Тут Анри совершенно пал духом и разрыдался: «Спасите нас! Вы должны спасти честь армии!» Бертюлю спросил его, является ли Эстергази автором бордеро? На это Анри сказал: «Не настаивайте. Прежде всего должна быть спасена честь армии.» На этом их встреча закончилась. Так, по крайней мере, ее описывал потом Бертюлю.
Бертюлю следовало тут же арестовать Анри, но он этого не сделал, а тот, вернувшись в Военное министерство, рассказал Гонсу и Роже нечто, сильно отличающееся от версии Бертюлю: якобы Бертюлю проливал слезы умиления перед армией и только и ждет, чтобы правительство вмешалось в это дело.
В день вскрытия опечатанных бумаг, 21 июля, Анри ничего, угрожающего безопасности страны, в них не нашел, но изъял один документ, в котором упоминалось слово «Базель», подписанный инициалом К: «К» означало «Ришар Куер». Это был двойной агент, в 1895 г. предупреждавший французов, что некий французский пехотный майор, носивший орден, 40-50 лет, передает сведения германскому военному атташе. По заданию Пикара Лют и Анри интервьюировали его в Базеле в 1896 г. Выходит, кто-то предупреждал Эстергази о том, что его связь с германским атташе замечена.
Куер в письме редактору «Ле Фигаро» 15 июля 1899 г. рассказал, что во время свидания с Лютом и Анри он говорил им, что у Шварцкоппена был только один агент, этот самый майор австрийского происхождения, работавший на Шварцкоппена с 1893 г., что Анри обращался с ним грубо и не давал говорить. Возникает подозрение, что Анри покрывал Эстергази, с которым они вместе служили в Статистической секции в 1877 - 1881 гг., но доказательств этому нет.
Расследование Бертюлю началось с фальшивых телеграмм, но теперь, по совету Бертюлю, Кристиан предъявил Эстергази официальный иск о мошенничестве.
Далее последовали препирательства о том, подсудны ли Бертюлю дела, в которых замешан офицер на действительной службе. Подробностями я не стану утомлять читателя, в них черт ногу сломит1. Во всяком случае, 12 августа Эстергази и Пей вышли на волю. Через четыре дня, 16 августа, Эстергази узнал, что ему придется отвечать перед военной следственной комиссией, перед которой он и явился 24 августа. Ему ставились в вину его письма мадам Буланси и президенту Фору, статьи в «Ля Либр Пароль», недостойное поведение в частной жизни – проживание с проституткой – и финансовые махинации.

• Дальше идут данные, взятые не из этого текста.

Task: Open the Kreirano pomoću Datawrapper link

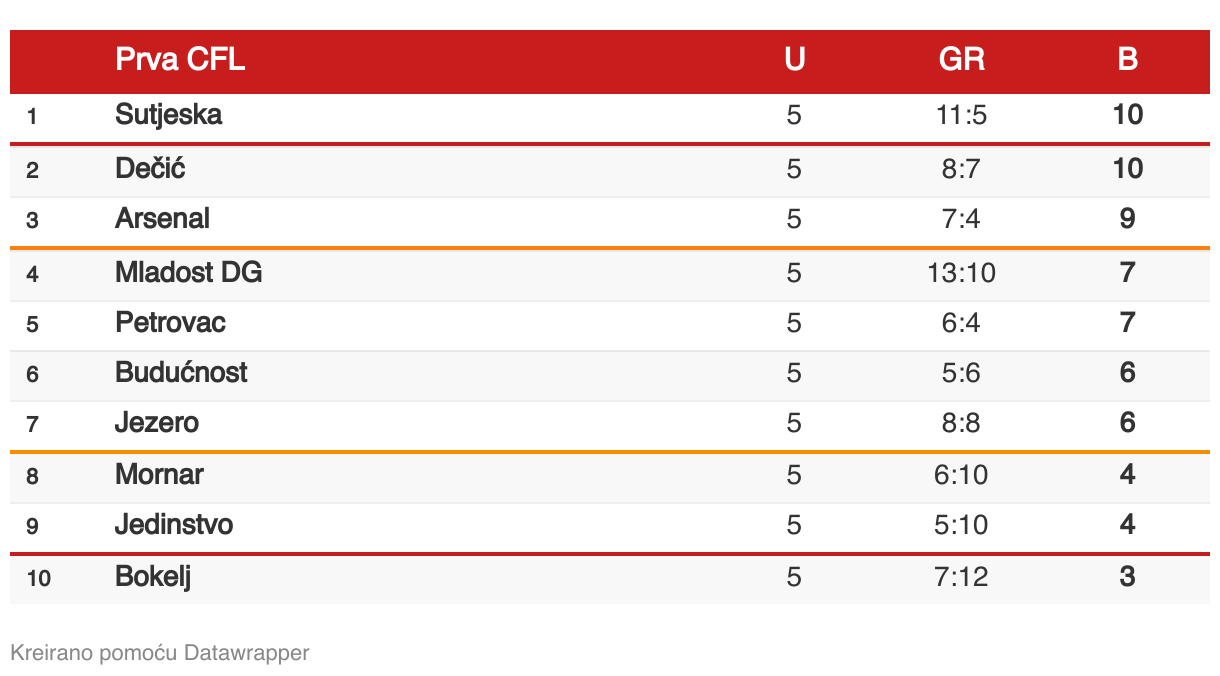Action: (160, 653)
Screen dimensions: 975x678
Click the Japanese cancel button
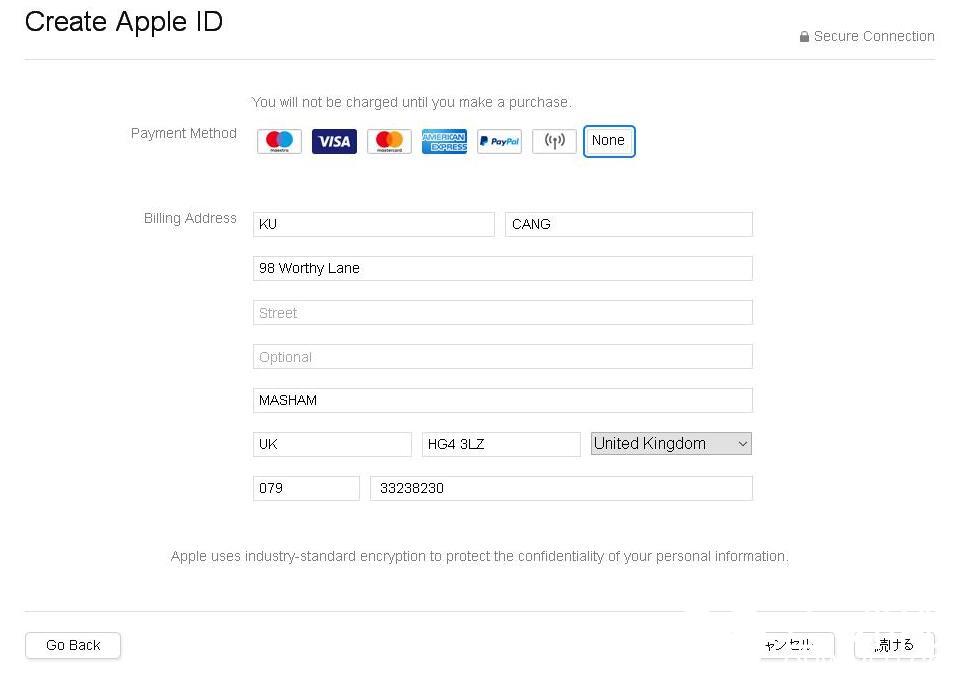coord(798,645)
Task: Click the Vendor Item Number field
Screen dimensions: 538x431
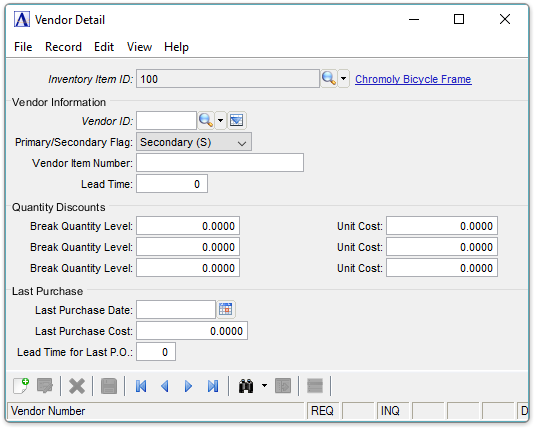Action: [220, 163]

Он уговорил Дрюмона накануне слушаний напечатаь в «Ля Либр Пароль» статью против Кавеньяка, который собрался принести несчастного Эстергази в жертву еврейскому синдикату. Статья предупреждала: после Эстергази настанет черед дю Пати, Анри, Люта, а потом Буадефра и Мерсье.
Эстергази отрицал свое авторство уланского письма; что до остального – он действовал по приказу своего начальства. Евреи предлагали ему 600,000 фр., чтобы он взял на себя авторство бордеро! Он решил сдать дю Пати: показал,что одно из писем презиенту Фору он написал под его диктовку, а статью Dixi – под руководством его же. Дю Пати, под давлением Эстергази и председателя комиссии, подтвердил в основном показания Эстергази, но других имен не назвал. Эстергази назвал Анри и Гриблена. 27 августа Эстергази представил комиссии письмо двумя почерками в доказательство того, что он получал инструкции от Генерального штаба. Дю Пати признал свое авторство.
В конце концов, 27 августа 1898 г. тремя голосами против двух комиссия рекомендовала уволить его из армии за «постоянное дурное поведение». Кавеньяк, несмотря на предложение Цурлиндена проявить снисходительность, тут же утвердил предложение комиссии.
1 Вообще, тогдашняя французская юстиция вызывала удивление у людей, привыкших к англо-саксонской системе. Во французском суде, например, допускались свидетельства с чужих слов и мнения.